Heavenly Father made it crystal clear where our lives needed to head next. Just as he did when it came time for us to leave Provo and head to Eugene where Tom would work on getting his Ph.D. I believed that the University of Oregon was more like a pit stop along our path to where we were ultimately headed. I had come to accept that we would be returning to Utah where we would most likely live for the majority of our lives. The price I would pay for marrying someone from Provo. But throughout the six years that we lived in Eugene (we didn't realize the program was six years) we both came to love it and it became home for the both of us.
I sometimes wake up and wonder how did I get here. Especially considering my physical health, mental health and emotional health. I can't believe that Heavenly Father would ask me to leave my psych nurse, therapist and nurse practitioner. Sure I can find all three here in Utah, but two of them I met with for nearly two years. But Heavenly Father gave the call and somehow I drudged up the courage to say "Yes." I know without a shadow of doubt that Tom and I are supposed to be here in Utah, in this exact apartment and in our exact ward. Just like I knew when we moved to Eugene.
But for me, saying "Yes" was the easy part. The actual packing up and driving out here seemed unreal. It really felt like we were just going on vacation for a week as we stayed at Tom's parent's house until we could move into our townhouse. We have been truly blessed by family and friends who helped us get here at every stage of our move.
We have almost been in our townhouse for a month.

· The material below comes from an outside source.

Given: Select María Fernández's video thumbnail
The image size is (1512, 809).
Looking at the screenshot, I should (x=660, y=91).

Much time has been spent on figuring out where to put furniture, buying some "new" furniture, unpacking, rearranging and even more shopping. More than enough to keep us busy but overall it has been a very difficult month for me. Tom has often heard me say, "I want to go home." He always asks in return, "Eugene or Heaven?" The answer varies depending on how I'm doing emotionally.
It is hard because there are so many people we want to reconnect with here. We have family from all four sides, Tom's full immediate family, my sister and brother, and countless friends. But I am physically spent and feel like hibernating. There is still so much to do to make our townhouse feel like home. I even have on the wall "Love the heart of this home." Every time I pass it on the stairs I think to myself, "That is a lie." I feel that all the faith that I have built up over the past two years is leaking through a sieve.

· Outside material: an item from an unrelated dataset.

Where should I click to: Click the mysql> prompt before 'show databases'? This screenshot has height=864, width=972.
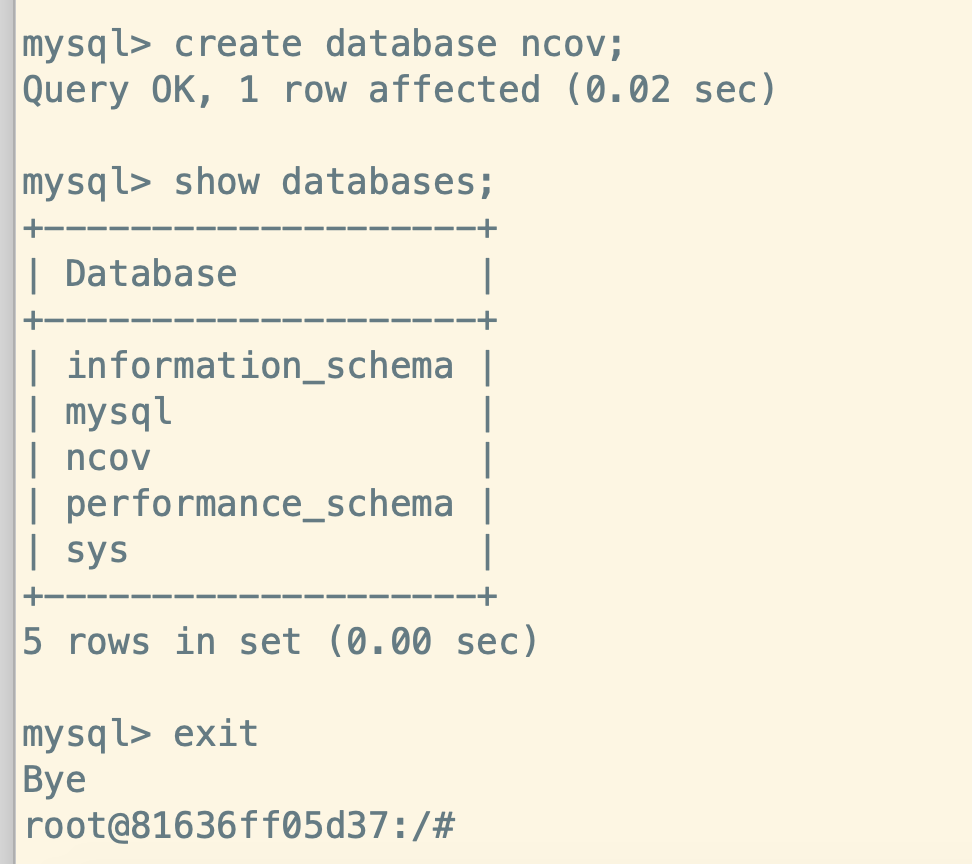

"Brothers and sisters, this is a divine work in process, with further manifestations and blessings of it abounding in every direction, so please don't hyperventilate if from time to time issues arise that need to be examined, understood, and resolved. They do and they will. In this Church, what we know will always trump what we do not know. And remember, in this world, everyone is to walk by faith."
-Elder Jeffery R. Holland
I do know that we are where we are supposed to be. What is supposed to happen over the next two years as we are traveling this new path I do not know. This quote reminds me that I need to focus on what I do know and continue to have faith in Heavenly Father's plan for us here in Utah. And there are days where I am back to where courage is choosing to breathe. And I'm sure I will experience many more days like that. Many times these words come to mind as I struggle through the everyday.

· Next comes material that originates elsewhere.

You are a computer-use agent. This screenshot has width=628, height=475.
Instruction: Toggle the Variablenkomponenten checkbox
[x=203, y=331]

"In that imaginary instant, I couldn't help calling out to him: "Don't you quit. You keep walking. You keep trying. There is help and happiness ahead." Some blessings come soon, some come late, and some don't come until heaven. But for those who embrace the gospel of Jesus Christ, they come. It will be all right in the end. Trust God and believe in good things to come."
-Elder Jeffery R. Holland
And so I continue to trudge onward. Organizing, unpacking, painting and doing a little decorating with the knowledge that in time this will feel like home. "If we now shun the fight? Gird up your loins; fresh courage take. Our God will never us forsake. And soon we'll have this tale to tell. All is well! All is well!"